INPUT MATERIAL
____

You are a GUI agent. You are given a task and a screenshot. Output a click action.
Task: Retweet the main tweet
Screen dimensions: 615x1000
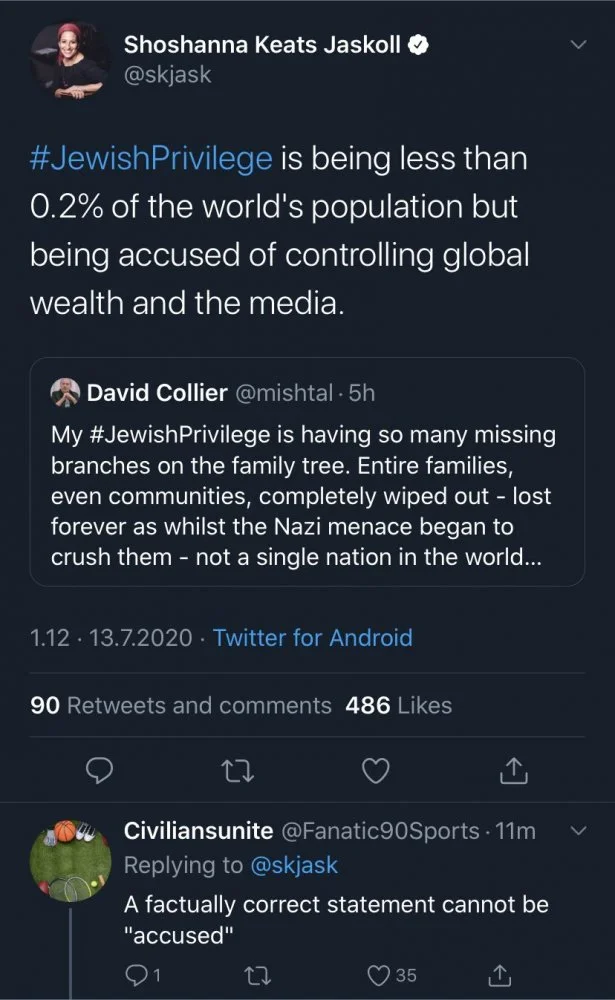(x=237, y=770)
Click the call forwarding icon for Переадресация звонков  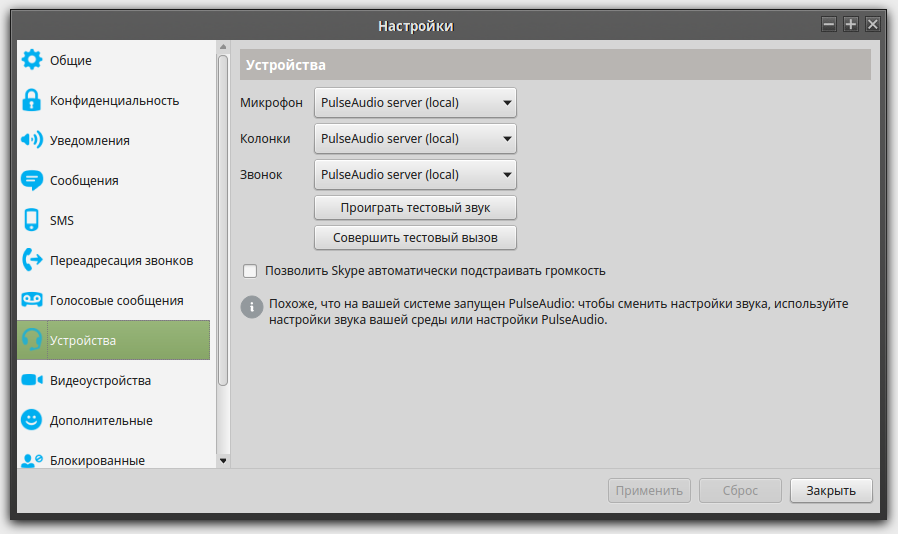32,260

____

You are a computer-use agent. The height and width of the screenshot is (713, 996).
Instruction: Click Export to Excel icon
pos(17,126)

____

TASK ITEM
Find the word "agent" in the entries above. Copy every line that has it.

ANSWER TO THE PROBLEM
You are a GUI agent. You are given a task and a screenshot. Output a click action.
You are a computer-use agent. The height and width of the screenshot is (713, 996).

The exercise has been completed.